In groundwater modeling, uncertainty in parameters and predictions can be reduced by history-matching the model against observations of groundwater levels. When observations span different periods or come from pumping tests, complex calibration schemes may be required, potentially making optimization unfeasible. In such cases, the modeler may choose to lose information by reducing or simplifying the observation set in exchange for a manageable process.
This study employs the Ensemble Space Inversion (ENSI) methodology for history-matching a groundwater model of a complex site against a large number of observations. ENSI estimates "super parameters" instead of native model parameters, using an ensemble of random samples from prior parameter probability distributions.
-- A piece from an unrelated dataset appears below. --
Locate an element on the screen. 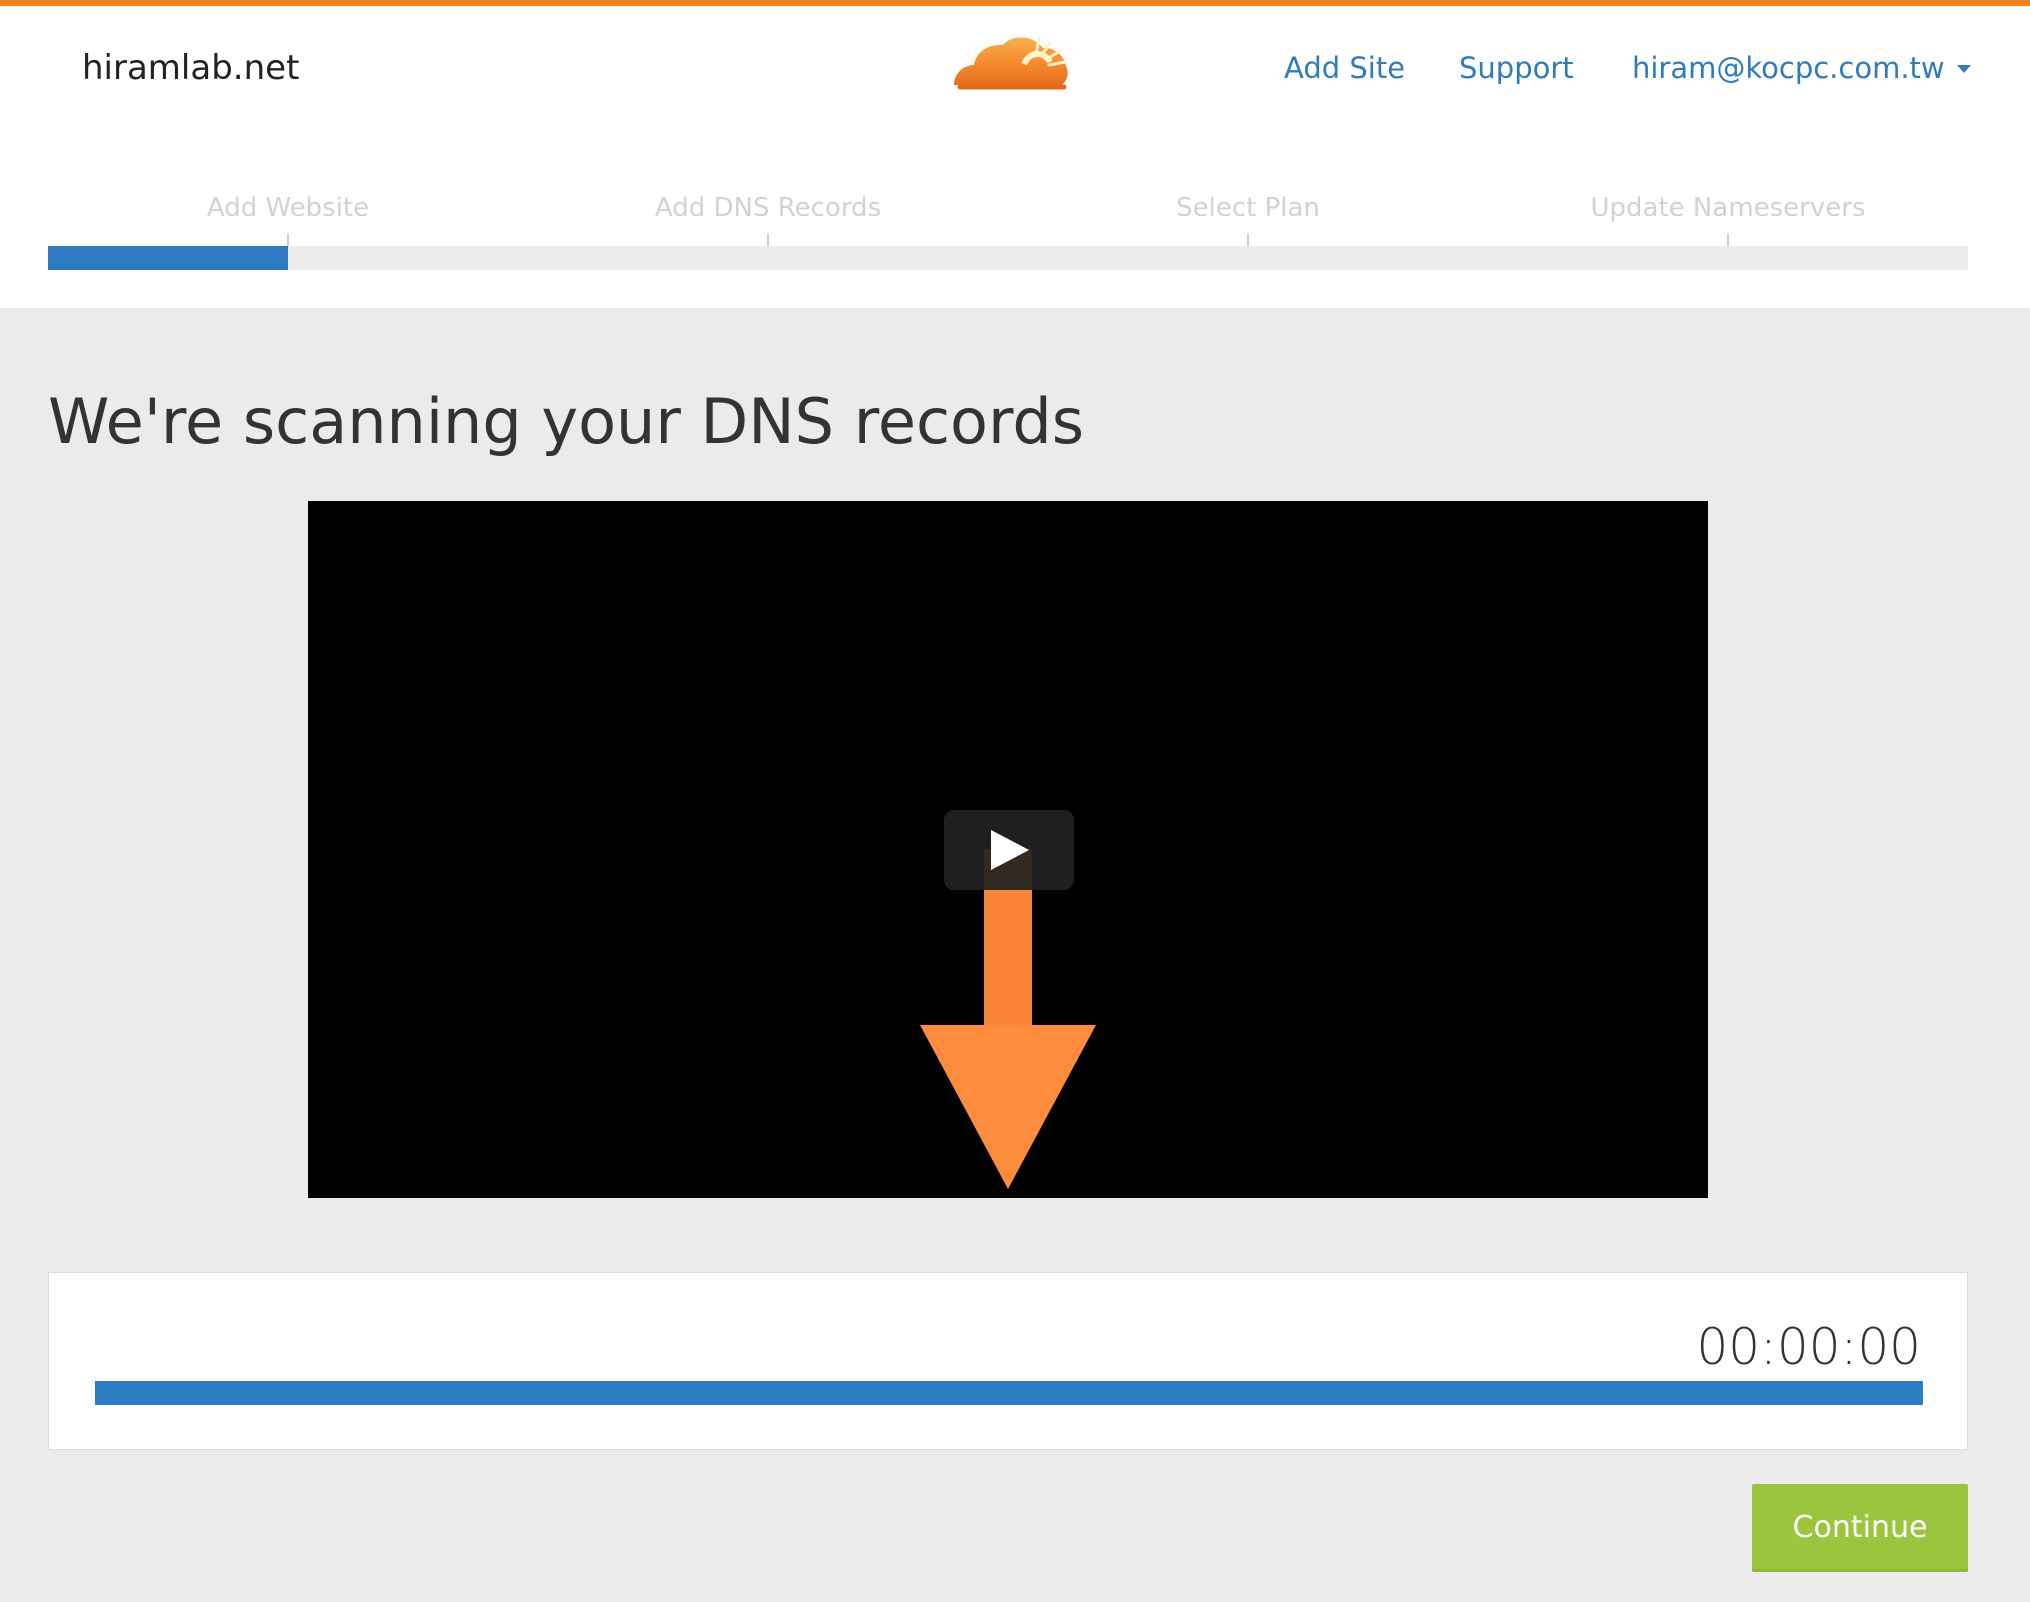  step-select-plan-label: Select Plan is located at coordinates (1248, 208).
A key advantage of this method is that it requires far fewer super parameters than model parameters, reducing the number of model runs needed to calculate parameter sensitivities.
ENSI was applied to a site characterized by heterogeneous pyroclastic and volcanic deposits, with three distinct aquifers. Various hydraulic tests were conducted to determine site-specific hydrogeological parameters, assess vertical conductance, derive pumping well characteristics, and collect piezometric data. A six-layer numerical model was developed using MODFLOW-USG. Hydraulic parameters were calibrated via pilot points, with values interpolated through kriging.
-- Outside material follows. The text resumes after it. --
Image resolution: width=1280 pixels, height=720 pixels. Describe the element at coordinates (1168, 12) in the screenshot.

Compared to history-matching the same model using a standard GLM method applied to model parameters, ENSI provided several advantages: fast convergence to low objective function values, significantly reduced execution time, and natural parameter field distributions.
Though ENSI does not perform uncertainty estimation, it offers a fast and effective way to obtain a single history-matched model, which could serve as a starting point for ensemble-based uncertainty assessment.